**THE DATA:**
=== Begin Enclosure ===
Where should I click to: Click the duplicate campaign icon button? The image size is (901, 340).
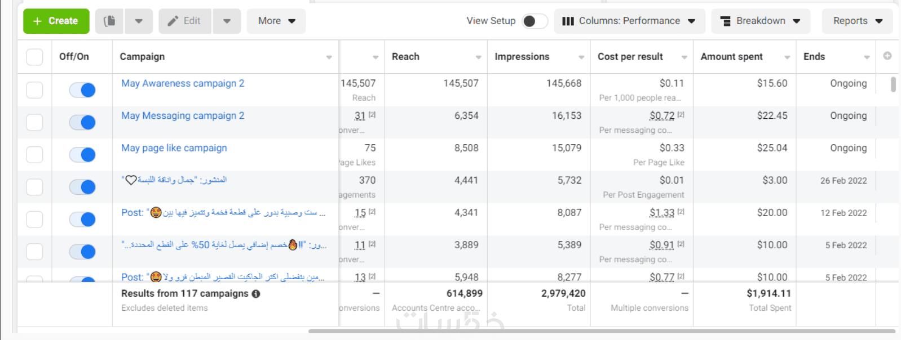[x=109, y=21]
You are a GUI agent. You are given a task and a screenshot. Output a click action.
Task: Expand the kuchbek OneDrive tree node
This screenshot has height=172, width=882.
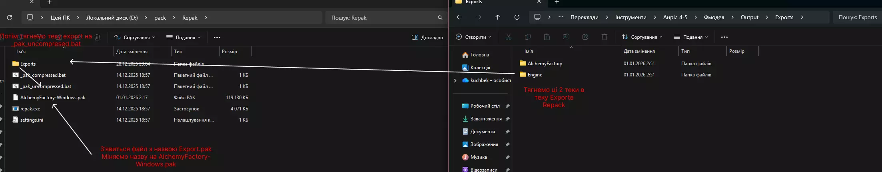[455, 80]
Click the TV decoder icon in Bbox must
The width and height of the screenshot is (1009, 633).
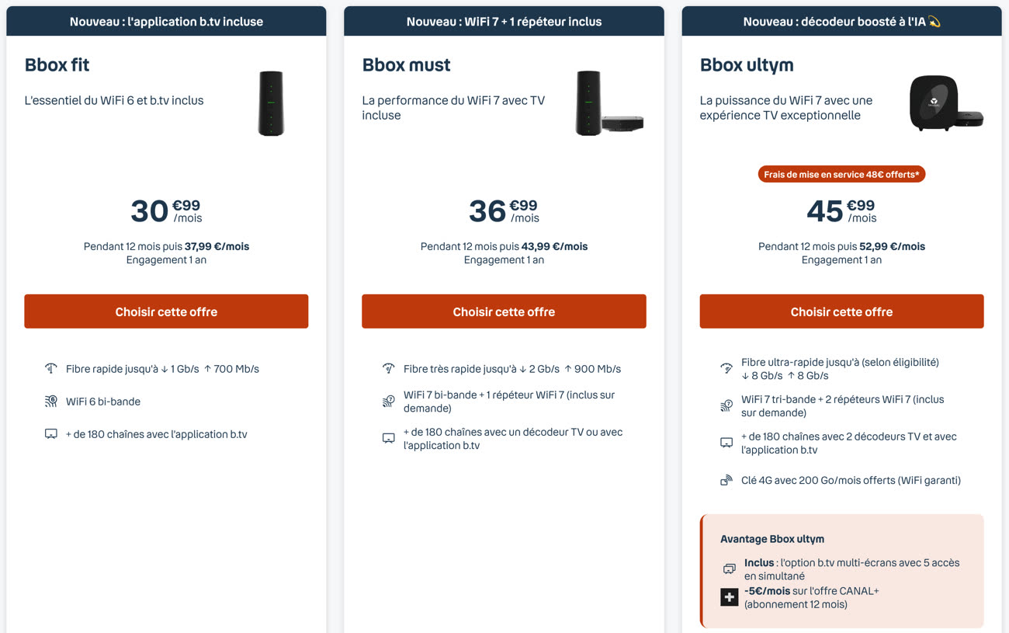389,439
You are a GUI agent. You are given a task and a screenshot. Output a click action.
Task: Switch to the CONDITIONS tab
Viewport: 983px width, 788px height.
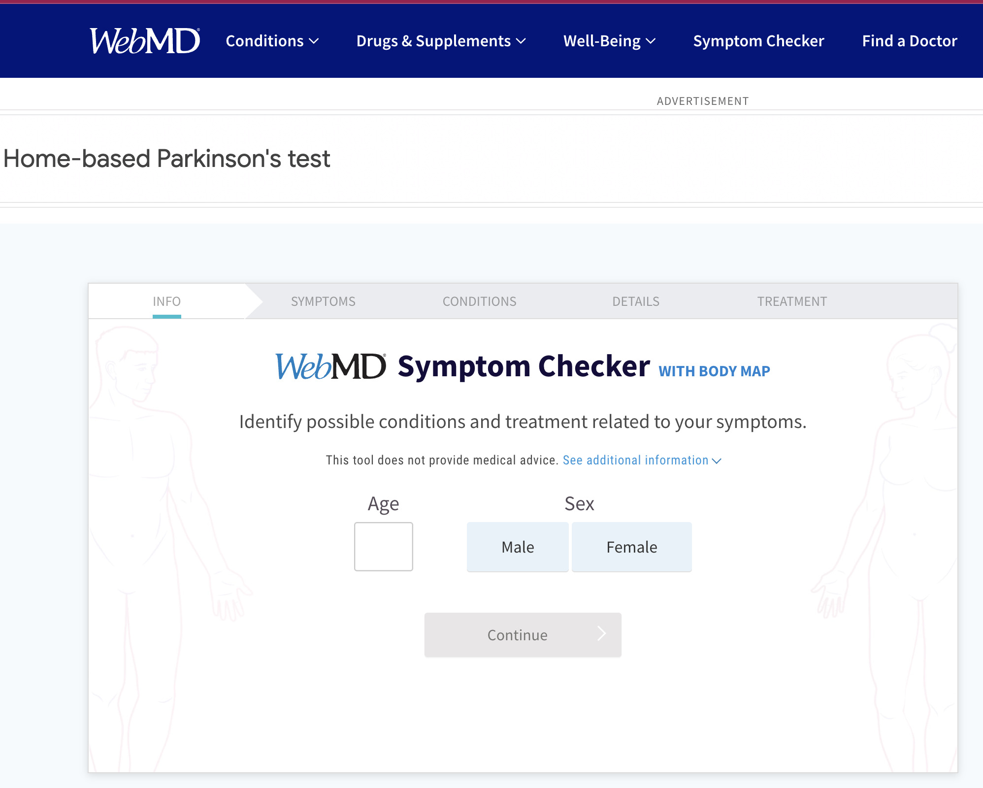point(479,301)
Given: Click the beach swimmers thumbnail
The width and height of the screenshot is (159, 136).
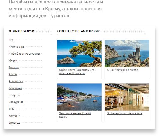Looking at the screenshot, I should [79, 97].
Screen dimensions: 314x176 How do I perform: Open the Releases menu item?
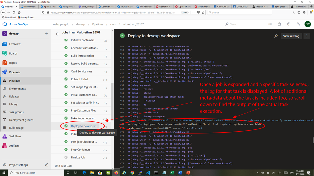pyautogui.click(x=14, y=97)
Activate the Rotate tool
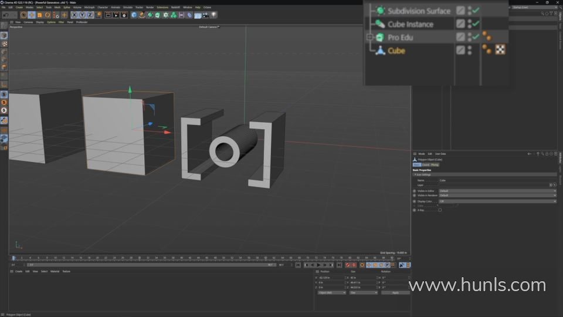 pyautogui.click(x=48, y=15)
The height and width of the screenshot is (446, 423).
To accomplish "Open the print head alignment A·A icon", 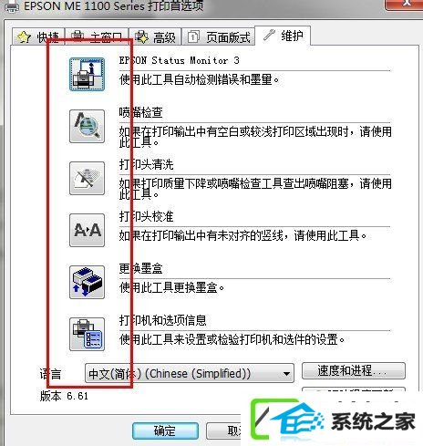I will (87, 230).
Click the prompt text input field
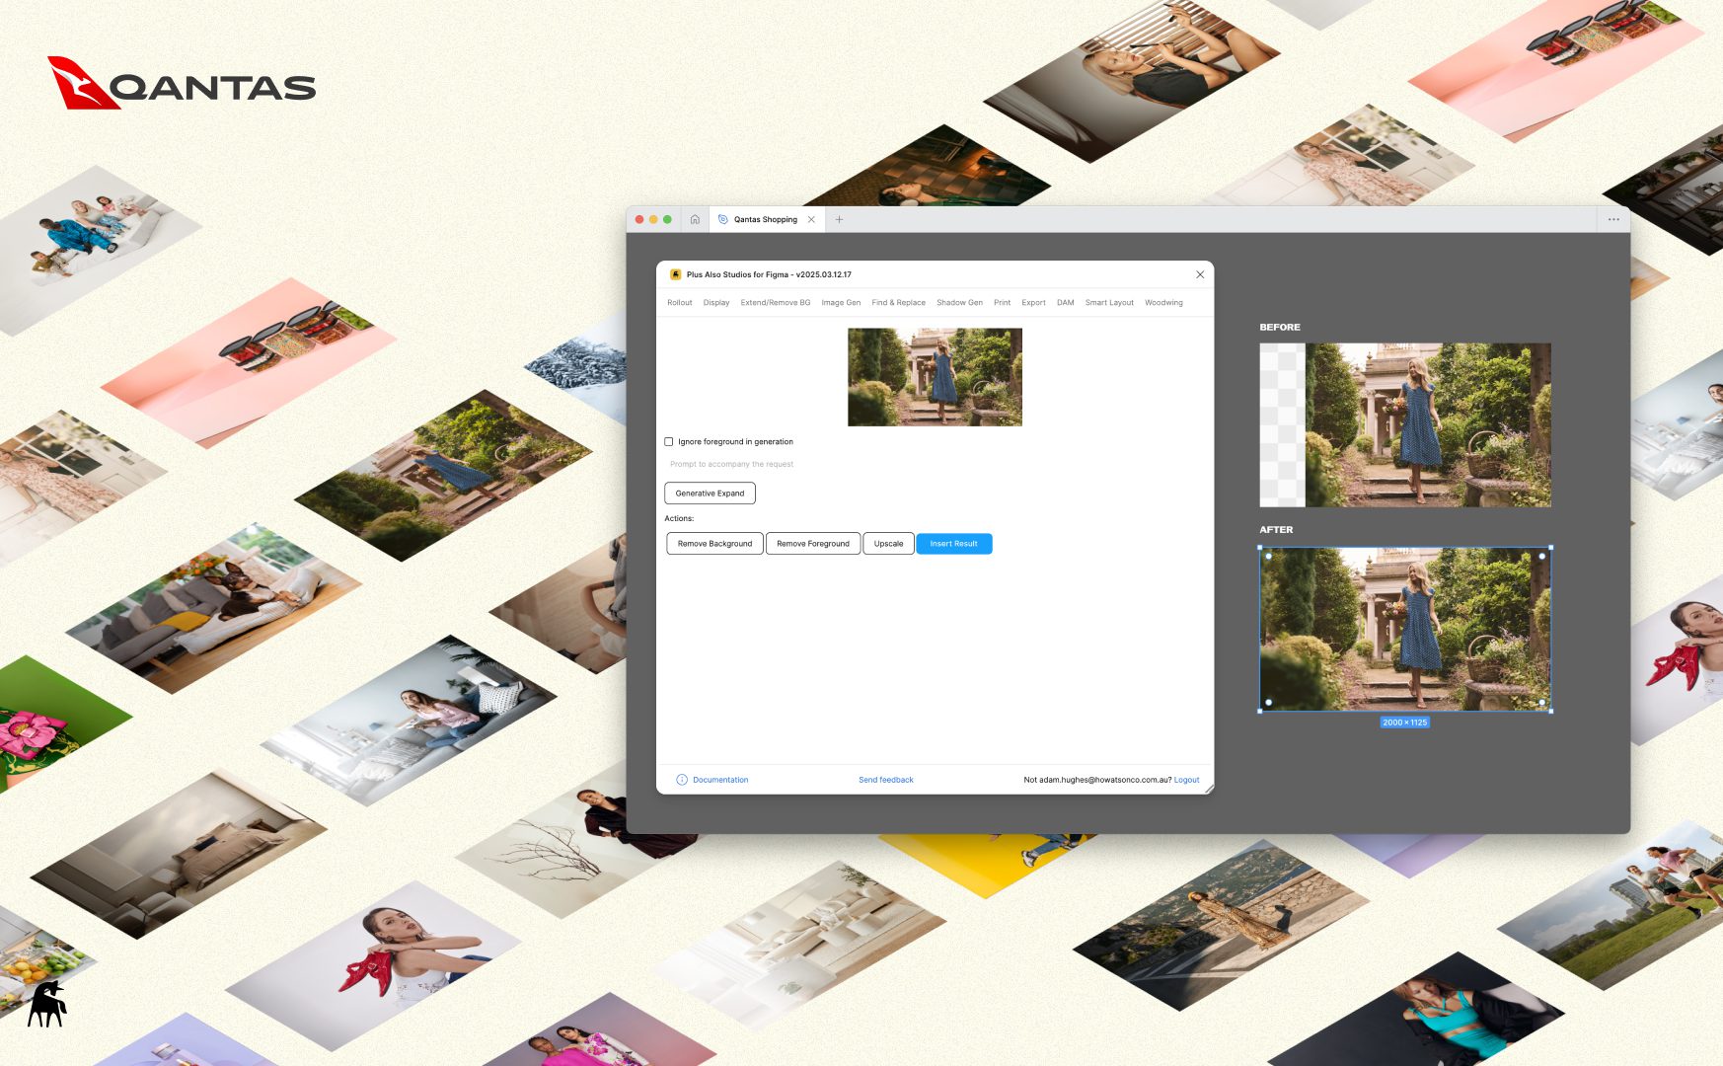 tap(789, 464)
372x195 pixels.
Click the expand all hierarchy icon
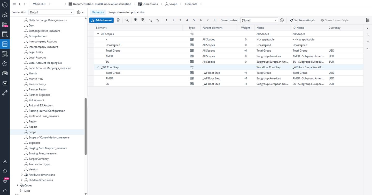(x=150, y=20)
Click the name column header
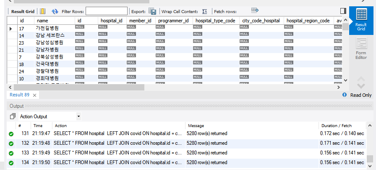Viewport: 376px width, 170px height. point(42,20)
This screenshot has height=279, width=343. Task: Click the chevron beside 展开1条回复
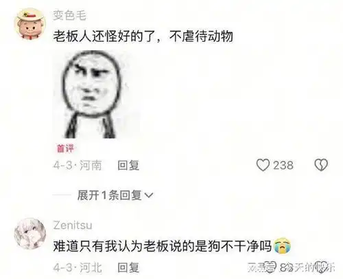pos(149,196)
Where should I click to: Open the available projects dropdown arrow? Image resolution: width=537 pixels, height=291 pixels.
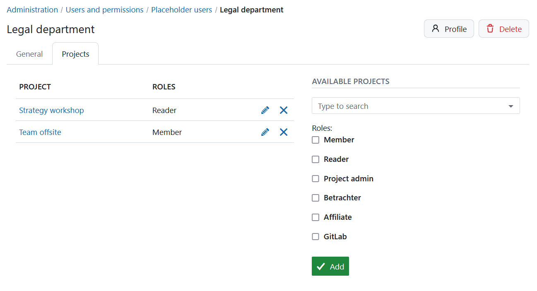click(x=511, y=106)
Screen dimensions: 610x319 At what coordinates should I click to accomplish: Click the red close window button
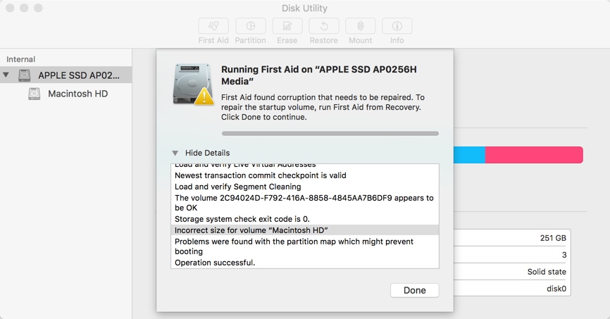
=== End Enclosure ===
**ASSIGNED TASK:** Exactly as written, please give again the lines from the beginning of the listing through the line containing "Click the TV decoder icon in Bbox must", inclusive, without any pictures.

**EXERCISE OUTPUT:**
Where should I click to: Click the duplicate campaign icon button? The image size is (901, 340).
[x=109, y=21]
You are a GUI agent. You are given a task and a screenshot. Output a click action.
Task: Expand the kuchbek OneDrive tree node
This screenshot has height=172, width=882.
[455, 80]
Click the TV decoder icon in Bbox must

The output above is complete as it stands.